From a New York Times article on Google's earnings announcement yesterday:
The company topped published forecasts on Thursday, reporting that its net income in the first quarter jumped more than 37 percent from the recession-mired quarter a year ago. Sales grew 23 percent from the period a year earlier.
But the stock was down nearly 5 percent in after-hours trading because the results were lower than the "whisper number" of analysts, the unpublished estimate that some analysts give clients....
On average, Wall Street analysts surveyed by Thomson Reuters expected Google to report profit, excluding items like the cost of stock options, of $6.60 a share and net revenue of $4.95 billion. The per-share whisper number was about 15 cents higher, according to whispernumber.com.
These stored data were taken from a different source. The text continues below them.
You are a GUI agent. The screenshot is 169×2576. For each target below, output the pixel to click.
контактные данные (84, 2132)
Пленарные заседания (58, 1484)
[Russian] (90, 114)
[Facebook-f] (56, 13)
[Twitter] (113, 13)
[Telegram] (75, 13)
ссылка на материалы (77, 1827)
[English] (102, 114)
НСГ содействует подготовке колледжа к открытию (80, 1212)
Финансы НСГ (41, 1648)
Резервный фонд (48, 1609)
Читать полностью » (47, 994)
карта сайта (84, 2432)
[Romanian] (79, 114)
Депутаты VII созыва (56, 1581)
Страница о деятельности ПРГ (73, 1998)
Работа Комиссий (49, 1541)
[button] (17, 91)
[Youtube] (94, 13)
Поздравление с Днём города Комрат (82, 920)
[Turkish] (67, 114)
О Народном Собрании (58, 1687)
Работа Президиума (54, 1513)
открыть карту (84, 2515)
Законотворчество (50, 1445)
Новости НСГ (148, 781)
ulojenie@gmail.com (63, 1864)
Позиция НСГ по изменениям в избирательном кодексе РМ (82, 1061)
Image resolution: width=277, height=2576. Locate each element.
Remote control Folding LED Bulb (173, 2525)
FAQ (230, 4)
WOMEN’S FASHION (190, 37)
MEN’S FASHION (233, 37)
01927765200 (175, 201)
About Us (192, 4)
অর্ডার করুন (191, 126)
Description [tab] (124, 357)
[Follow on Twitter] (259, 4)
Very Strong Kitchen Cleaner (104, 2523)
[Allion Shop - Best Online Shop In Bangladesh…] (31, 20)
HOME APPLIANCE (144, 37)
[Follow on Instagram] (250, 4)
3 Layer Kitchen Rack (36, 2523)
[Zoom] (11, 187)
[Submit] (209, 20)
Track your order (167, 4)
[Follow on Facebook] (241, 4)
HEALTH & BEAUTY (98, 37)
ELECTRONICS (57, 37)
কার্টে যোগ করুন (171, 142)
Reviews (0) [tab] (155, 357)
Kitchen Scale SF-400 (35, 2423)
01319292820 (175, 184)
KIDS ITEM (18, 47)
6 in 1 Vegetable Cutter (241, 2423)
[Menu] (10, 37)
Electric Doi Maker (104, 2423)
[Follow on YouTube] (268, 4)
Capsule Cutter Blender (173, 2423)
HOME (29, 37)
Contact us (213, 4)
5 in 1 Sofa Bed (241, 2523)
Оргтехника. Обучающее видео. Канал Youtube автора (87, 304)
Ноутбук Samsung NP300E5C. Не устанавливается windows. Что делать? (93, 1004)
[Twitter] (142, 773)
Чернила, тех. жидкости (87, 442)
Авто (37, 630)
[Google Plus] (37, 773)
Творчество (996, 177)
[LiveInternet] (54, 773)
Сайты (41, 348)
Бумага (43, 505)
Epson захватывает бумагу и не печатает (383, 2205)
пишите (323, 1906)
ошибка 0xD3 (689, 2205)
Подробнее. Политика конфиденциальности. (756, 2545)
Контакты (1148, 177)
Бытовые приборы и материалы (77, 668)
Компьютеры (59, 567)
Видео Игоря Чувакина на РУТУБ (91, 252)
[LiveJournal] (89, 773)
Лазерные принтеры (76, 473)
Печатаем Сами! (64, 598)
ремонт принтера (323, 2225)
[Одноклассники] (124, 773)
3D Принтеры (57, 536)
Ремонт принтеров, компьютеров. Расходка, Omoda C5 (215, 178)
When even the New York Tmes, in a routine earnings article, is linking to a paid Web site offering information about "the unpublished estimate that some analysts give clients," estimates that are different from the estimates published by Thomson Reuters, it's enough to cause the anti-fraud antennae of even a skeptic of regulation such as myself to quiver. Of course, it's the Securities and Exchange Commission's regulation of this kind of information that gives the whispers whatever value they have in the first place. I guess you can argue that anyone who buys or sells a stock based on a "whisper number" doesn't deserve to be protected from their own silliness, but the whole thing runs counter to the ideas of transparency and equal information that undergird the rules. Who is doing the whispering and what are they giving in exchange for getting the whispers? The whole subject is ripe for investigation.
Update: The founder of the Whisper number site has a comment below addressing some of these issues. It is worth reading.
Disclosure: Long Google. I used the whisper-number-related selloff this morning to buy some more.